Em árvores em formação, cada broto tem um papel estrutural. A perda repetida de folhas pode:
- Retardar o crescimento.
- Enfraquecer o eixo principal.
- Obrigar a reestruturar a poda de formação.
Impacto em plantações jovens
Em culturas jovens, o número de folhas por árvore ainda é limitado. A clitra, ao se concentrar em zonas específicas, pode causar:
- Atrasos vegetativos.
- Desenvolvimento desigual.
- Maior vulnerabilidade ao estresse hídrico.
Por que abril, maio e junho são meses críticos
A coincidência entre a emergência de adultos da clitra e a fase de brotação do pistache cria um cenário de alta vulnerabilidade.
Na primavera:
- As temperaturas favorecem a atividade do inseto.
- O tecido vegetal é mais tenro e atraente.

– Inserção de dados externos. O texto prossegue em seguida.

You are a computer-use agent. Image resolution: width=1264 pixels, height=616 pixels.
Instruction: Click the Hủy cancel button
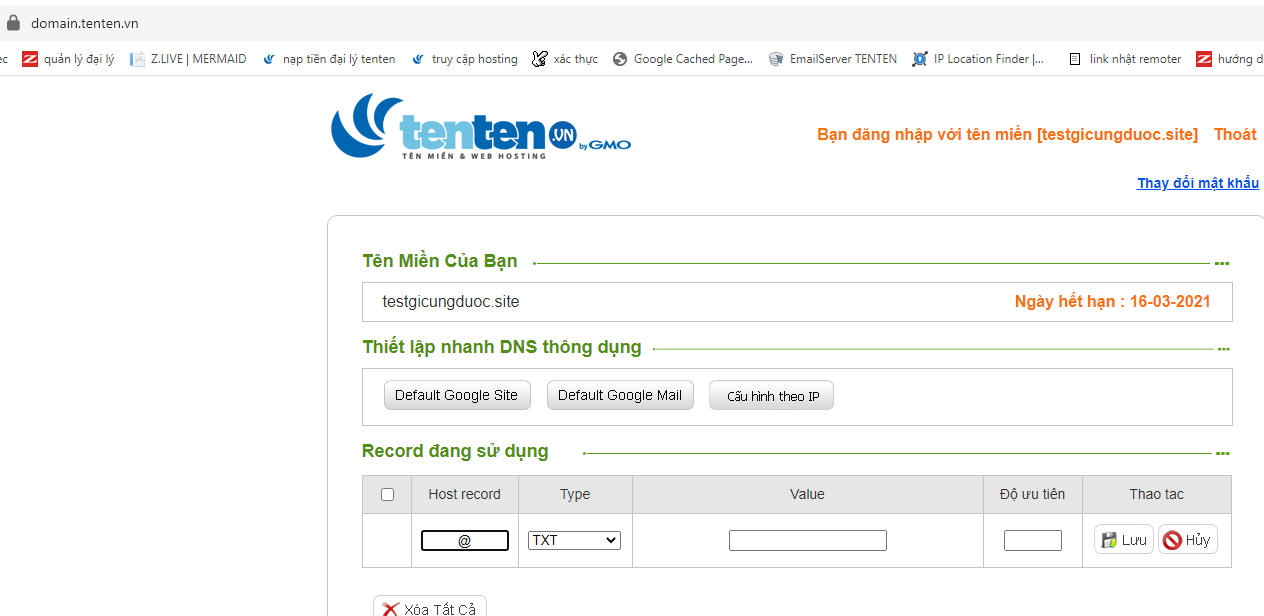click(x=1187, y=540)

- A árvore destina recursos ao crescimento vegetativo.
Além disso, em regiões continentais, primaveras secas podem concentrar a pressão do inseto em plantações irrigadas, que atuam como pontos verdes na paisagem.

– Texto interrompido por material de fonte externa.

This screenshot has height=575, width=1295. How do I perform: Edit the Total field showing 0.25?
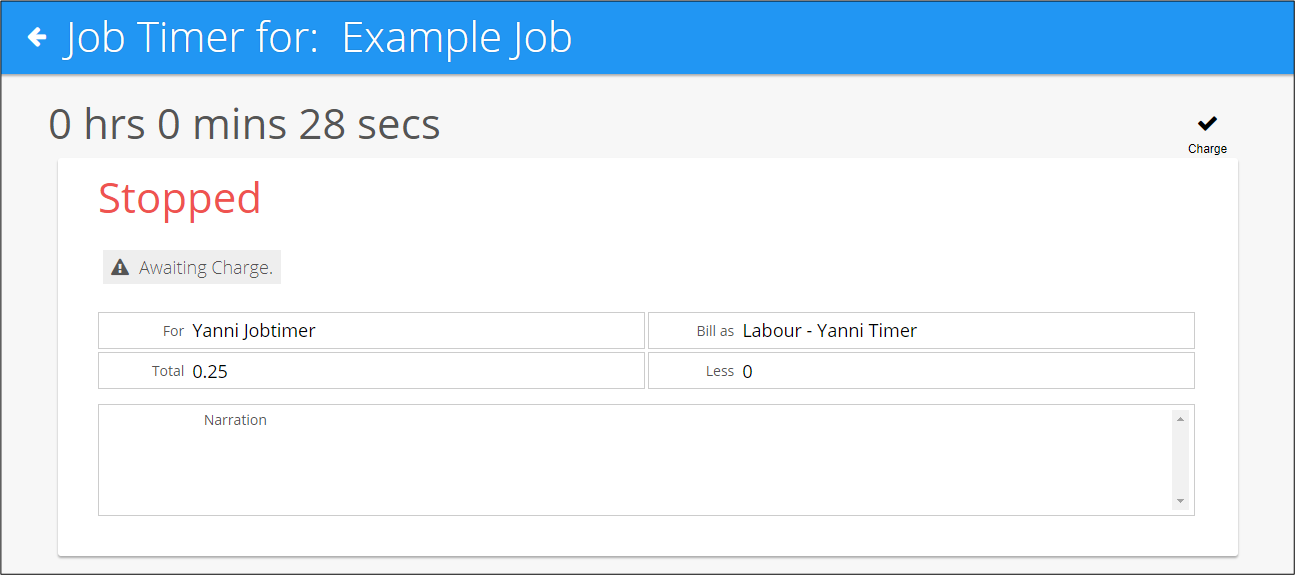click(371, 370)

Cobertura tubular não-tecida: alternativa contra a clitra
A coberture tubular da DNT Agro é fabricada com material não-tecido, uma trama de fibras unidas mecanicamente ou termicamente sem processo de tecelagem convencional. Existem várias diferenças em relação ao plástico tradicional:
Diferenças em relação a protetores plásticos rígidos
| Característica | Coberture Tubular Não-Tecida | Plástico Convencional |
|---|---|---|
| Respirabilidade | Alta | Baixa |
| Ventilação | Contínua | Limitada |
| Condensação | Reduzida | Frequente |
| Flexibilidade | Alta | Baixa |

Respirabilidade e microclima
O material não-tecido permite:
- Passagem de ar.
- Evacuação da umidade.
- Redução da condensação interna.
Isso evita a criação de ambientes fechados que possam favorecer patógenos.
Passagem de luz
Permite a entrada de radiação difusa suficiente para manter a atividade fotossintética nos brotos protegidos.
Resistência mecânica
Projetada para suportar:
- Vento.
- Atritos leves.
- Exposição às intempéries durante a campanha.

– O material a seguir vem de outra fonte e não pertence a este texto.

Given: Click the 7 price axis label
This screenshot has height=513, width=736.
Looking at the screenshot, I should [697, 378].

Comportamento frente à umidade
Por não ser uma lâmina impermeável, não acumula água em seu interior, reduzindo riscos associados à asfixia radicular ou problemas fúngicos no colo da árvore.
Soluções como a coberture tubular para pistache da DNT Agro seguem esses princípios técnicos de proteção física respirável.
Aplicação prática em campo
Momento de colocação
O ideal é no final de março ou início de abril, dependendo da localização geográfica da plantação, pois é quando ocorre a brotação do pistache.
Instalação
- Ajustar ao tronco sem apertar.
- Fixar corretamente na base.
- Garantir estabilidade contra o vento.
Altura recomendada
Deve cobrir o trecho onde se concentram brotos tenros acessíveis ao inseto, geralmente os primeiros 40–60 cm em plantações jovens.
Erros frequentes
- Colocação tardia.
- Fixação inadequada.
- Remoção prematura.
Benefícios adicionais em plantações jovens
Quando corretamente instalada, a coberture tubular pode:
- Reduzir danos por atrito de máquinas.
- Diminuir a exposição direta ao sol em troncos jovens.
- Melhorar o estabelecimento inicial.
Conclusão
A clitra do pistache nem sempre provoca perdas catastróficas, mas em plantações jovens pode comprometer o ritmo de crescimento e a uniformidade.
Em um contexto de redução de produtos ativos e maior exigência ambiental, a proteção física por meio da coberture tubular não-tecida constitui uma ferramenta eficaz e consistente com o manejo integrado.
Antecipar-se ao período crítico de abril, maio e junho não é uma opção tática: é uma decisão estratégica no manejo profissional do pistache.